- [TASK DETAILS] Copy out the Teen Titans review word for word, from its date line to its final sentence.

- [PASSAGE]
☆ ☆ ☆ ☆ ☆

Thursday, March 4, 2021

Teen Titans review: How Soon is Forever?

 I'm amazed I didn't get a lot of hate for my review of Troq. But then again no one knows who I am, so they'd probably hate me if they knew me.

How Soon is Forever is among the angsty future crop of action-filled episodes. I'd like to think Back to the Future II pioneered this in terms of dystopian futures, but that's mainly because it will be forever tainted by people who use it for a number of unfunny political jokes.

"Ackshully, the future I'm referring to is just a warped 1985." If Robert Zemeckis had an impact on how people perceive Donald Trump now, it'd just make me hate Back to the Future II even more. From there, an idea was laid, and it struck a chord with the writers on Teen Titans and other action-oriented cartoons from the era.

☆ ☆ ☆ ☆ ☆

- [GIVEN ENTRIES]
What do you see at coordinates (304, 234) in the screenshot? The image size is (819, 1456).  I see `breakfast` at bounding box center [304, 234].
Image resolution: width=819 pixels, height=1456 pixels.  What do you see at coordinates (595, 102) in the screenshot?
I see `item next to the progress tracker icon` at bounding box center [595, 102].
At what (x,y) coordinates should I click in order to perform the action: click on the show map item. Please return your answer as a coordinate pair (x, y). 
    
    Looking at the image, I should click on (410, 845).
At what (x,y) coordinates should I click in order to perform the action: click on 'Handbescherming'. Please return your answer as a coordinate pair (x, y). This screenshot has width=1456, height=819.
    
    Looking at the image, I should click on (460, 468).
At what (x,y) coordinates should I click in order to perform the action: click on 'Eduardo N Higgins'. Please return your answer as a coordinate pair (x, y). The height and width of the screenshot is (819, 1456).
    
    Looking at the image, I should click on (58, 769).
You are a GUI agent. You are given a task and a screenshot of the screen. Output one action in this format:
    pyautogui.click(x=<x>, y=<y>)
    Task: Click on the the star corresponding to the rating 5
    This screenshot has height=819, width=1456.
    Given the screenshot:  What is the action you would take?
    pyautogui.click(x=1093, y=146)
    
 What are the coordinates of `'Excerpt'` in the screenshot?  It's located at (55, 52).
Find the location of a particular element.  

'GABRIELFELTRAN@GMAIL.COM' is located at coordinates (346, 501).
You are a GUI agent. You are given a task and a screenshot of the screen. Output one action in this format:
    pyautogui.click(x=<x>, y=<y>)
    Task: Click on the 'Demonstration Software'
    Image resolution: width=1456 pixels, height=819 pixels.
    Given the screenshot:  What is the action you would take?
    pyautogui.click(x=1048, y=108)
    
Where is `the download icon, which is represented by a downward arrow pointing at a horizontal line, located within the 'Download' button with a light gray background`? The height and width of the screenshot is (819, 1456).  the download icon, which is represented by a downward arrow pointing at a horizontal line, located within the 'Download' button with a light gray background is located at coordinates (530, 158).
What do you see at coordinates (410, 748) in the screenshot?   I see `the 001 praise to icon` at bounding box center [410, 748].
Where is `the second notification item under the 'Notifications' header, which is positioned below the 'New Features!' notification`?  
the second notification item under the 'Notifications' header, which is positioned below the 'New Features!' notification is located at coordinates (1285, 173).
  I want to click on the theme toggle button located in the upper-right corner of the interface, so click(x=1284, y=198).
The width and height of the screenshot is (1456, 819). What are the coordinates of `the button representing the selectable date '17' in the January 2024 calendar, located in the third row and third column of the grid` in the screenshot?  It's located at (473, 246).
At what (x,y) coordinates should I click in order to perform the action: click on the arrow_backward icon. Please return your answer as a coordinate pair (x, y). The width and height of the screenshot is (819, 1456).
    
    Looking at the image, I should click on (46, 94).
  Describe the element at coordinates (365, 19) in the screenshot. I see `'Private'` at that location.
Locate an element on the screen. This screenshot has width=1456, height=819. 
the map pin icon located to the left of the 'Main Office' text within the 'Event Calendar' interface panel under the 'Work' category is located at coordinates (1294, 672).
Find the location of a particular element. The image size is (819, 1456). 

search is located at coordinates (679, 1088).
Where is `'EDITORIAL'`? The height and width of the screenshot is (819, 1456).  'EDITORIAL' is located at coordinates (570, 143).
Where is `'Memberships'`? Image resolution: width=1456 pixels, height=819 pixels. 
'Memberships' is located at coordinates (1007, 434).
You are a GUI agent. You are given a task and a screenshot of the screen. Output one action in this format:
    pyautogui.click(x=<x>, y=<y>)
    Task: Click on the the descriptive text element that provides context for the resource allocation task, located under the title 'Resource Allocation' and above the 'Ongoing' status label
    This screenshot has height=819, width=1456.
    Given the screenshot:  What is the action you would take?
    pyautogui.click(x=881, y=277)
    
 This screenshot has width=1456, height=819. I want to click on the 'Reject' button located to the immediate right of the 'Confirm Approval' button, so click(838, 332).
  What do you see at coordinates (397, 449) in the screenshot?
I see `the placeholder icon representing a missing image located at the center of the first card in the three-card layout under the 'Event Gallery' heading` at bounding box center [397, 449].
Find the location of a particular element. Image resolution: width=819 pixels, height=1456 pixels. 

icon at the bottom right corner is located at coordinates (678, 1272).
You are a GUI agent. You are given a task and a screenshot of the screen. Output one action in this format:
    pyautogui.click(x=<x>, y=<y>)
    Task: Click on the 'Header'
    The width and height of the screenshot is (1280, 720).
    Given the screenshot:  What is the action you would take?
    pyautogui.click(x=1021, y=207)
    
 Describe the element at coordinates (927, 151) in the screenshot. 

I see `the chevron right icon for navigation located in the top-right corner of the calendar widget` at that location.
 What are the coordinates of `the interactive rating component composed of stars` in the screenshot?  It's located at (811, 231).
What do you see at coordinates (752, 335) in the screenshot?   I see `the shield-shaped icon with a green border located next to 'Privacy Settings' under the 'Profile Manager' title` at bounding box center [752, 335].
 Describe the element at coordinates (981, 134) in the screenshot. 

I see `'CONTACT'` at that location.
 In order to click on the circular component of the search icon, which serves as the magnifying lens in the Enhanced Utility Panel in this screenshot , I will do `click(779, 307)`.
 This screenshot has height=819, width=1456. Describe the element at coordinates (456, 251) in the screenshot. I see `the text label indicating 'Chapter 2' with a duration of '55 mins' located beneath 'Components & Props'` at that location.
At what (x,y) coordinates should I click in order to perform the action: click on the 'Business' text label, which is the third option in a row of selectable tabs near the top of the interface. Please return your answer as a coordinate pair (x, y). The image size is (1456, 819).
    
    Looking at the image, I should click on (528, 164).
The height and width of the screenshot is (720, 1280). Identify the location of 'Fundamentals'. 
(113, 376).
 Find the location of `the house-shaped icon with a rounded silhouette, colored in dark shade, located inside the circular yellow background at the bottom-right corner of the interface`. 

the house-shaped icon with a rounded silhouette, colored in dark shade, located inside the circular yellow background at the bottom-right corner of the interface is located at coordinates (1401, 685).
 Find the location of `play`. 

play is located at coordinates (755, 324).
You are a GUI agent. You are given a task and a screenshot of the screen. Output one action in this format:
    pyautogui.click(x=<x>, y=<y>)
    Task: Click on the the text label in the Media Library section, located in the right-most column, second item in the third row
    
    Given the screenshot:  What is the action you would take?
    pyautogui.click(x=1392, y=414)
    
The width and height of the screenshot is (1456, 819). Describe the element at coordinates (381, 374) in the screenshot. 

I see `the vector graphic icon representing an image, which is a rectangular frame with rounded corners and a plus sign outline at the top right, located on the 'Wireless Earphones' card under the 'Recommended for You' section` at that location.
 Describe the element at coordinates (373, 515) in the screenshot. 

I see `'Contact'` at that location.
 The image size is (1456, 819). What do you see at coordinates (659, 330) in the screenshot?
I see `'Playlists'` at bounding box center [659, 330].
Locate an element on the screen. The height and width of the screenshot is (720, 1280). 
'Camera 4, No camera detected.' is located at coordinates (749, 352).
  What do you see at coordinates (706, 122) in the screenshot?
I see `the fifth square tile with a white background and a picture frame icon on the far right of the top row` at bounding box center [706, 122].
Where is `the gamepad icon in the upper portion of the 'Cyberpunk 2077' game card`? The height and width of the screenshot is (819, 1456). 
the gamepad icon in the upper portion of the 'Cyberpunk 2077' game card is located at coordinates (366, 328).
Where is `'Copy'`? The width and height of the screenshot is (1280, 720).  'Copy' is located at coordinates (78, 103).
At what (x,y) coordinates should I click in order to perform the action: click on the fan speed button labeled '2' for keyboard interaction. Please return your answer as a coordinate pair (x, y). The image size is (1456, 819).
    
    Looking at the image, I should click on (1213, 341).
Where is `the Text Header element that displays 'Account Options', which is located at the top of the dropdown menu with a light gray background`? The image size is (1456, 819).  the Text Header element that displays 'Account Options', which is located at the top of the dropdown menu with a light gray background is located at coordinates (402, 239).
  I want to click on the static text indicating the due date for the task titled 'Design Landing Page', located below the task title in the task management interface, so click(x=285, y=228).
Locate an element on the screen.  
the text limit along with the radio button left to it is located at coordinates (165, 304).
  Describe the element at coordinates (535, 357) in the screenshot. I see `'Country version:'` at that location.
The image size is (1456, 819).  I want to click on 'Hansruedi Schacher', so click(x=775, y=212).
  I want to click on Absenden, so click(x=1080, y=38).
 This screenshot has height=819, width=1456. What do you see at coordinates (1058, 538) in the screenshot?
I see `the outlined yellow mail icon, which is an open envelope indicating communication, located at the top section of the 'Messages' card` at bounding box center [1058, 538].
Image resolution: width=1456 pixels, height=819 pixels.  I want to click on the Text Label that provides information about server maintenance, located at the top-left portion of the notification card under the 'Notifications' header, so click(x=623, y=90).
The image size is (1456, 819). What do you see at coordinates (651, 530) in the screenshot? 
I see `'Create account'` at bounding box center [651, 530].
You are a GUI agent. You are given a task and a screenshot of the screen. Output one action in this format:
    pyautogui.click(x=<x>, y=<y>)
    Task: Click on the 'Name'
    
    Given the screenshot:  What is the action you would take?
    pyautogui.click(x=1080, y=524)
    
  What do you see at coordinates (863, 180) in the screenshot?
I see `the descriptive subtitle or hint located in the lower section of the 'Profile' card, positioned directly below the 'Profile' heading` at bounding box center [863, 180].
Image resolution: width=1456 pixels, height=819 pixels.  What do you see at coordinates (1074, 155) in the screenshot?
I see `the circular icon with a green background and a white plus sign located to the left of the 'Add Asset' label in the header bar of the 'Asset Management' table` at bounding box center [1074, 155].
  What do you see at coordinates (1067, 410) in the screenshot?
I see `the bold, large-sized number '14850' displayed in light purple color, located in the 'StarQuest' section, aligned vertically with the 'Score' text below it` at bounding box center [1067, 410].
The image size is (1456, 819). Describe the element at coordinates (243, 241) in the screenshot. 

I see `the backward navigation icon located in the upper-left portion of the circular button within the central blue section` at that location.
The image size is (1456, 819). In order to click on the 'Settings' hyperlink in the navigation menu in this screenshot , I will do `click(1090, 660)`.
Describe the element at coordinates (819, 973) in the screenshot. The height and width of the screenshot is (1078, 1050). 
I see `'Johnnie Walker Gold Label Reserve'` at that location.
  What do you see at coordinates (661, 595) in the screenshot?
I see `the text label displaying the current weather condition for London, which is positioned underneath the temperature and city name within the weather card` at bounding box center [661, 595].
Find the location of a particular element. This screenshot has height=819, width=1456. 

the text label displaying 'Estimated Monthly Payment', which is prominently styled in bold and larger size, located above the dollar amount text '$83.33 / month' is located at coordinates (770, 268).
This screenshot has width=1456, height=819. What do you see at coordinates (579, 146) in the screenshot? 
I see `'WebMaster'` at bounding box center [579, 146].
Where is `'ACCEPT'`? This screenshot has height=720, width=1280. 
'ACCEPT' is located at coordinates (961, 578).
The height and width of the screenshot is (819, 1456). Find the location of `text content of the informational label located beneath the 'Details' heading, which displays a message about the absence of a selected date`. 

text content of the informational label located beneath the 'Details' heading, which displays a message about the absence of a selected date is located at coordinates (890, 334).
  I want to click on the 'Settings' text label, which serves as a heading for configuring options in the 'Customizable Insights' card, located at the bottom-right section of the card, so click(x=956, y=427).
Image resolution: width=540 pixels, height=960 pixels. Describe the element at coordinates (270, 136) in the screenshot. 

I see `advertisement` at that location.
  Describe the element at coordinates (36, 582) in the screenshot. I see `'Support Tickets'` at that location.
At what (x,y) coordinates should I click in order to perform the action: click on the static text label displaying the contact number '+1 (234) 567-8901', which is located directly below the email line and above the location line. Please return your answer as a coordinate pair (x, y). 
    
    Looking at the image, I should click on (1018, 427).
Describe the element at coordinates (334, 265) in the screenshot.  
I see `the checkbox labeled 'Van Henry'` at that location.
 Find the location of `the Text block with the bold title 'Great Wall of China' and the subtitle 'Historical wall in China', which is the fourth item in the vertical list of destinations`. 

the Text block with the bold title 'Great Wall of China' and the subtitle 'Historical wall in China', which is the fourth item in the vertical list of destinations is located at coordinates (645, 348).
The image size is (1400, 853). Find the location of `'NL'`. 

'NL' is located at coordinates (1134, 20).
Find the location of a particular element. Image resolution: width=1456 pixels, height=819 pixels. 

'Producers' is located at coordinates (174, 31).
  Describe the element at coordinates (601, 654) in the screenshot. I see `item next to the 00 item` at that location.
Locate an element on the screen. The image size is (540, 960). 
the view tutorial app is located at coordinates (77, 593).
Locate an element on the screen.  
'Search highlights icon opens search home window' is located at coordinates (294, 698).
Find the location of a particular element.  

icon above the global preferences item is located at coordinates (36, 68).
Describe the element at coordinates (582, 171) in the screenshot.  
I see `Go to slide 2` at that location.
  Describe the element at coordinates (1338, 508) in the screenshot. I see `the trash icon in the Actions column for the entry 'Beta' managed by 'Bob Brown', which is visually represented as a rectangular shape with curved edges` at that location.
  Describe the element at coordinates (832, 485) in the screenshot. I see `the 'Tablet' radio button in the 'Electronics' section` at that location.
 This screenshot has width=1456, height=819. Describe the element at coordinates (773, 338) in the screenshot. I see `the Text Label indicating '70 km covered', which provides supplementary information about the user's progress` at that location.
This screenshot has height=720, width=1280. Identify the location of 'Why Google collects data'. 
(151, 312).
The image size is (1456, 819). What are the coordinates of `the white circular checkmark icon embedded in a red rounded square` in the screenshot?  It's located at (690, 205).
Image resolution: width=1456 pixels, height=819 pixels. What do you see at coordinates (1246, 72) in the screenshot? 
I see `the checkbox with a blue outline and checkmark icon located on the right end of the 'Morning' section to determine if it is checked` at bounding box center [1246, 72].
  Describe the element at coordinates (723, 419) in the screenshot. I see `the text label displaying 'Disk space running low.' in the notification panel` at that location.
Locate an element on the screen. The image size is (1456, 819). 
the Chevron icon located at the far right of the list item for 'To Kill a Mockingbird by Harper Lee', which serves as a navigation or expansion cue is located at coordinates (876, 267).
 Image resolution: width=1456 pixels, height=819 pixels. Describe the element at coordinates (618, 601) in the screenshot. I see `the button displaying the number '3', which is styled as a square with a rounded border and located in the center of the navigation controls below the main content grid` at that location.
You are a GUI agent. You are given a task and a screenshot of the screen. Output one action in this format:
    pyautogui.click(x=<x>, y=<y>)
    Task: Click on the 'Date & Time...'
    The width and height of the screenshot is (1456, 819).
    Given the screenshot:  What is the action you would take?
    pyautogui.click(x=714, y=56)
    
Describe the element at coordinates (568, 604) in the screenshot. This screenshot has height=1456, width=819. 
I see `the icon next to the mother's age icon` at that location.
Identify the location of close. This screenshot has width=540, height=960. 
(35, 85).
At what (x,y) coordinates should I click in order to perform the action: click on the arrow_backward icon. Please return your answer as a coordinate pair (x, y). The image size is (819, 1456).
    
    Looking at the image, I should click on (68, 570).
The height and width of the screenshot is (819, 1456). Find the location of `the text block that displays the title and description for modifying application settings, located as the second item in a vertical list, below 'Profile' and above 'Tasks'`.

☆ ☆ ☆ ☆ ☆

- [EXERCISE RESPONSE]
Thursday, March 4, 2021

Teen Titans review: How Soon is Forever?

 I'm amazed I didn't get a lot of hate for my review of Troq. But then again no one knows who I am, so they'd probably hate me if they knew me.

How Soon is Forever is among the angsty future crop of action-filled episodes. I'd like to think Back to the Future II pioneered this in terms of dystopian futures, but that's mainly because it will be forever tainted by people who use it for a number of unfunny political jokes.

"Ackshully, the future I'm referring to is just a warped 1985." If Robert Zemeckis had an impact on how people perceive Donald Trump now, it'd just make me hate Back to the Future II even more. From there, an idea was laid, and it struck a chord with the writers on Teen Titans and other action-oriented cartoons from the era.